[Task description]
Retype every line of the rows below word for word, leaving out the pictures.

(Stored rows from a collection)
───
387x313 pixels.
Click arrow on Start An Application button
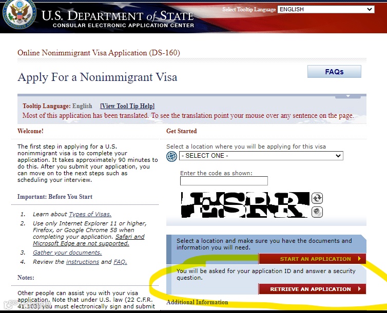point(359,259)
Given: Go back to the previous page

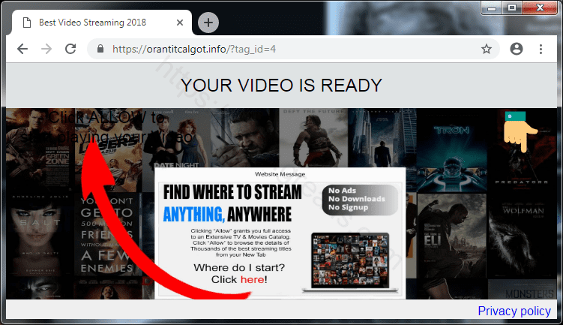Looking at the screenshot, I should click(22, 49).
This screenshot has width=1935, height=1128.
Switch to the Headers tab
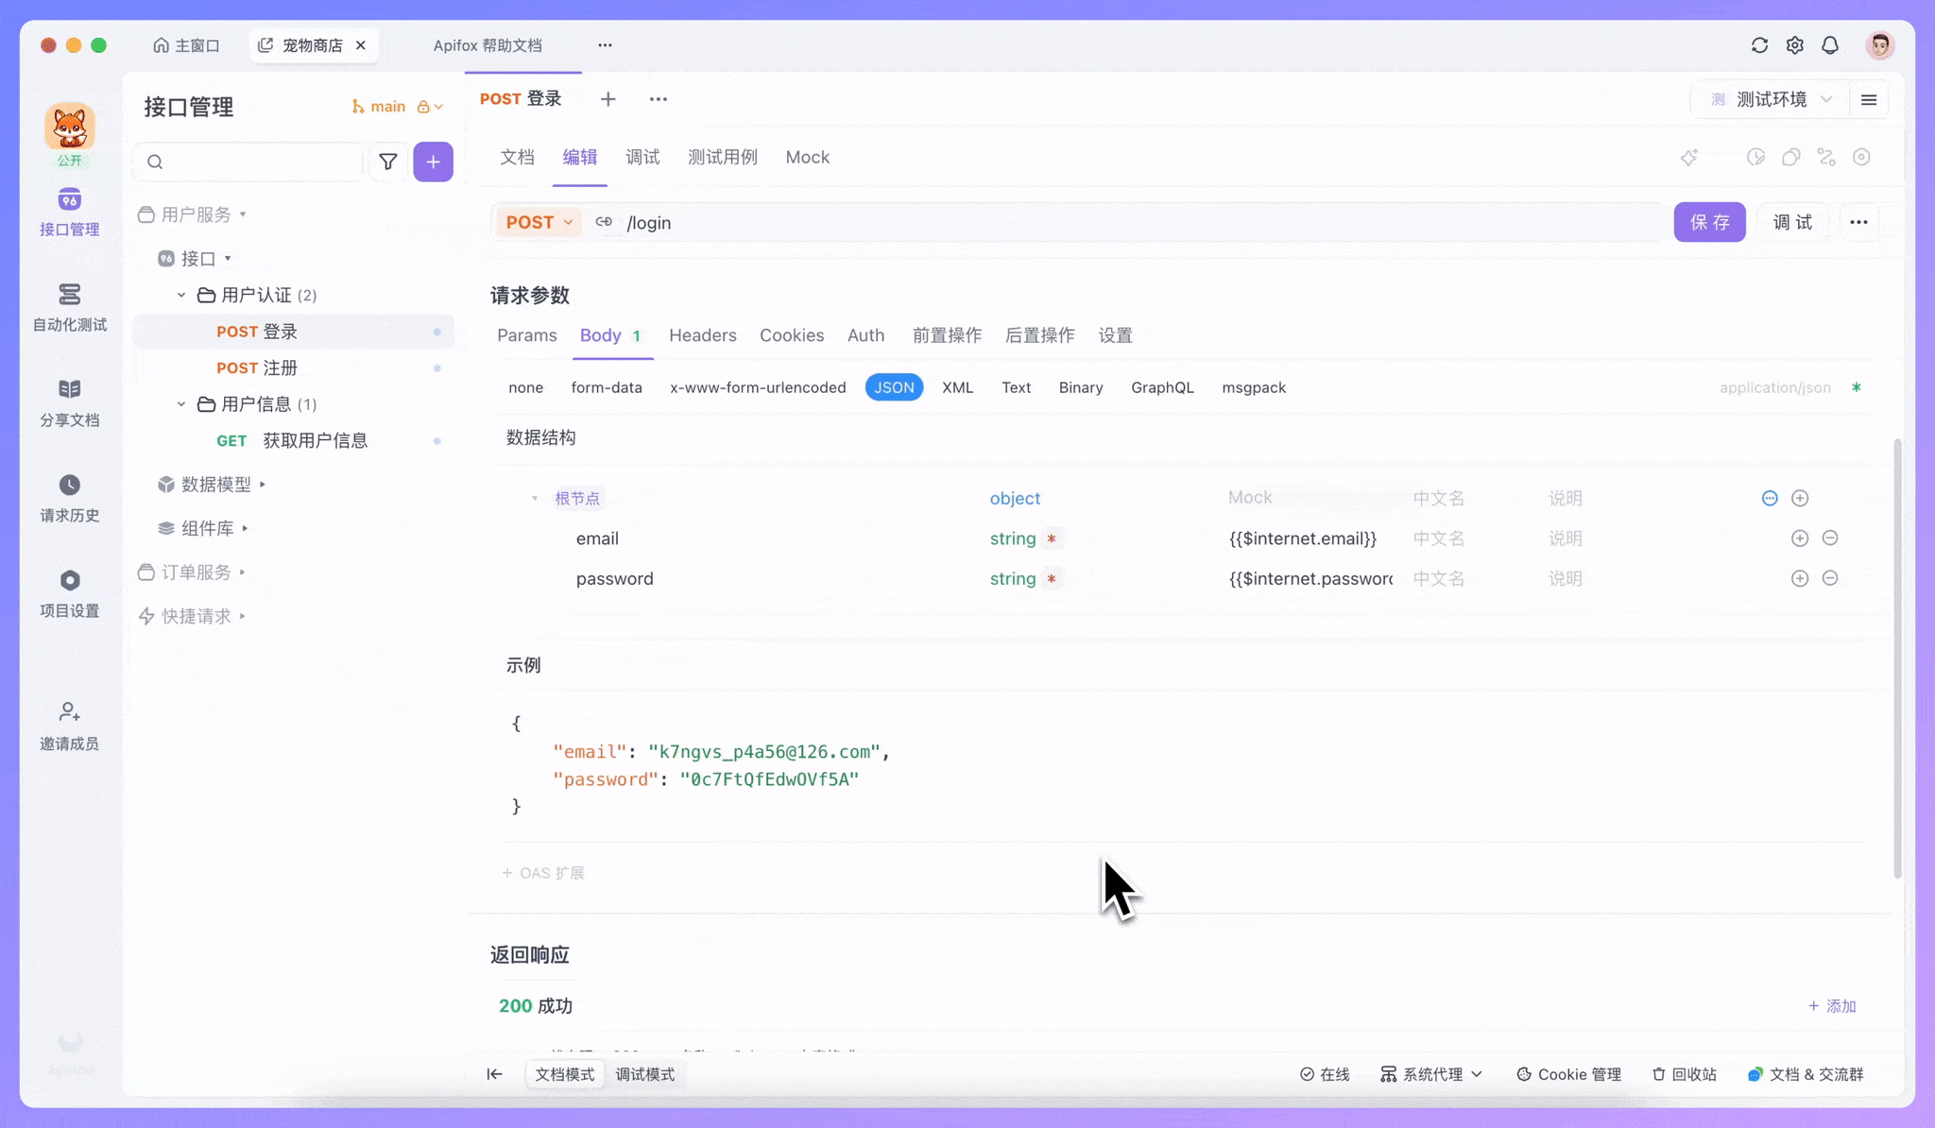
───
[Task output]
387x313 pixels.
Click arrow on Start An Application button
point(359,259)
Given: Go back to the previous page

Looking at the screenshot, I should click(22, 49).
This screenshot has width=1935, height=1128.
Switch to the Headers tab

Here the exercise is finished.